All the time, people are coming up to me and saying, "Hey, Patrick! Is it possible to get laid using karaoke?" Well, sure it is! People get laid all the time singing karaoke songs! Probably! Nothing says "I am possibly interested in lowering my sexual standards by up to 80 percent tonight!" like listening to people sing songs they didn't write! And drinking!
The trick is to know what song to sing, and so I've prepared, with only the filthiest modicum of thought and experience, the following guide. Here is what you can expect when you sing the listed songs:
"Jack & Diane" by John Cougar Mellencamp Handjob.
"All Star" by Smashmouth Clumsy handjob.
"Refrain, Audacious Tar" by Gilbert and Sullivan Hookjob.
"What's Up?" by 4 Non Blondes Five drops of dishwasher soap in the washing machine can help get the patchouli out of your sheets. LINE DRY ONLY!
"Me and Mrs. Jones" by Kenny Gamble, Billy Paul, Daryl Hall, possibly Howie Mandel, etc. Expect a torrid affair whose sexual energy is perpetuated only by meeting in the same cafe at 5:30 on Tuesdays for iced hazelnut lattes and then going back to the motel whose sordidness and dirt only fuels the raging fire of passion that burns with the intensity of a thousand efficient LED lightbulbs until stagnation inevitably sets in and you realize that the best years of your life have been wasted on a woman whose torrid doesn't torrid as hard as it used to/man who is Daryl Hall. Recommended.
"Mother" by Danzig Cut the cord, bro! LOLOLOLOL
"Don’t You Want Me" by Is this by the Human League?
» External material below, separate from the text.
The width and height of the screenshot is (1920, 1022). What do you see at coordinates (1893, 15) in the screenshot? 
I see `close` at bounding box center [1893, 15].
I feel like maybe it is, but I don’t want to check. Whatever, if you sing this, you’ll end up having Normal Sex with the person you sing it with. This always happens. It’s boring.
"Jane Says" by Jane’s Addiction This totally works on girls named Jane. So does "Jane" by Starship. And "Sweet Jane," too, though if your Jane was born in the '80s or later, do the Cowboy Junkies one. Normal Sex.
"Panama" by Van Halen Hatepunch.
"What About Love?" by Heart What about it? Skip this one.
"Call Me Maybe" by Carly Rae Jepsen Guys LOVE this song. Fucking sing this song twice. And then, yeah, he’ll call you maybe. From your fucking bathroom cuz he’s using your goddamn toothbrush cuz you totally just did it to each other or whatever and he has to brush his teeth and I don’t know why he’s calling you from your own bathroom, this is just what happens. Jesus fuck this song is so good.